Member of the Council of the Wisconsin Territory from Rock and Walworth counties
- In office December 5, 1842 – January 4, 1847 Serving with Edward V. Whiton
- Preceded by: James Maxwell
- Succeeded by: Andrew Palmer (Rock); Henry Clark (Walworth);

Personal details
- Born: October 18, 1804 New York, New York, U.S.
- Died: February 5, 1872 (aged 67) Lake Geneva, Wisconsin, U.S.
- Resting place: Oak Hill Cemetery Lake Geneva, Wisconsin
- Spouses: Martha Washington Larrabee ​ ​(m. 1830; died 1843)​; Eliza Holt;
- Children: Mary Louise Baker (Browne); ^{(b. 1831; died 1895)}; Charles Henry Baker; ^{(b. 1834; died 1918)}; Edward Larrabee Baker; ^{(b. 1836; died 1891)}; Robert Hall Baker; ^{(b. 1839; died 1882)}; Henry Baker; ^{(b. 1841; died 1842)}; Martha Ellen Baker; ^{(b. 1843; died 1843)};
- Parents: James Baker (father); Elizabeth (Price) Baker (mother);
- Profession: lawyer

= Charles Minton Baker =

19th century American lawyer and politician

Charles Minton Baker (October 18, 1804 – February 5, 1872) was an American lawyer and politician. He served several years on the Council of the Legislative Assembly of the Wisconsin Territory and was a delegate to Wisconsin's first constitutional convention in 1846. After Wisconsin became a state, he briefly served as a Wisconsin circuit court judge. His son, Robert Hall Baker, became a prominent businessman and Republican politician in Racine, Wisconsin.

==Biography==

The son of James and Elizabeth Price Baker, he was born in New York City but quickly moved with his family to Addison County, Vermont. In 1822, he entered Middlebury College, but had to leave without completing his first year due to health problems. In the fall 1823, he became a teaching assistant at a girls' school in Philadelphia, where he stayed for two years.

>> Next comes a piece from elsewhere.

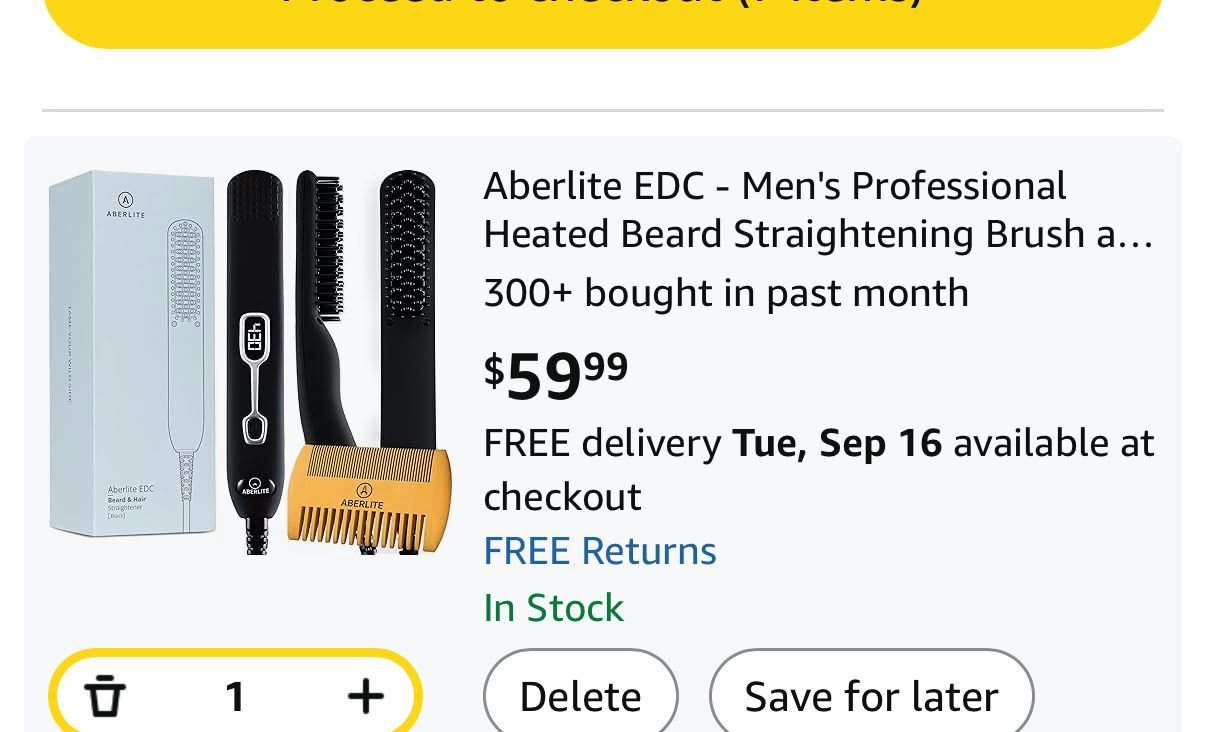The image size is (1206, 732).
Task: Click the $59.99 price
Action: coord(556,375)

In 1826, he moved to Troy, New York, and began studying law under Samuel G. Huntington. He was admitted to the New York bar in 1830, and entered a law partnership with Henry W. Strong. His health failed again in 1834 and he returned to Vermont.

In 1838, Baker moved to the Wisconsin Territory, where he settled near Lake Geneva, in Walworth County. He was appointed district attorney for the county in 1839. He served on the Wisconsin Territorial Council from 1842 through 1846, and was a delegate to the first Wisconsin Constitutional Convention in 1846.

After Wisconsin became a state, in 1848, he was appointed by the new governor, Nelson Dewey, as one of three commissioners to revise and codify the laws of the state of Wisconsin. And, in 1849, the legislature appointed him to manage the printing of the code at Albany, New York.

He served briefly as a Wisconsin circuit court judge, when he was appointed in March 1856 to finish the last few weeks of the term of Judge James Rood Doolittle, who had resigned. During the American Civil War, he served as a Judge Advocate under Provost Marshal I. N. Bean, in the Wisconsin 1st district.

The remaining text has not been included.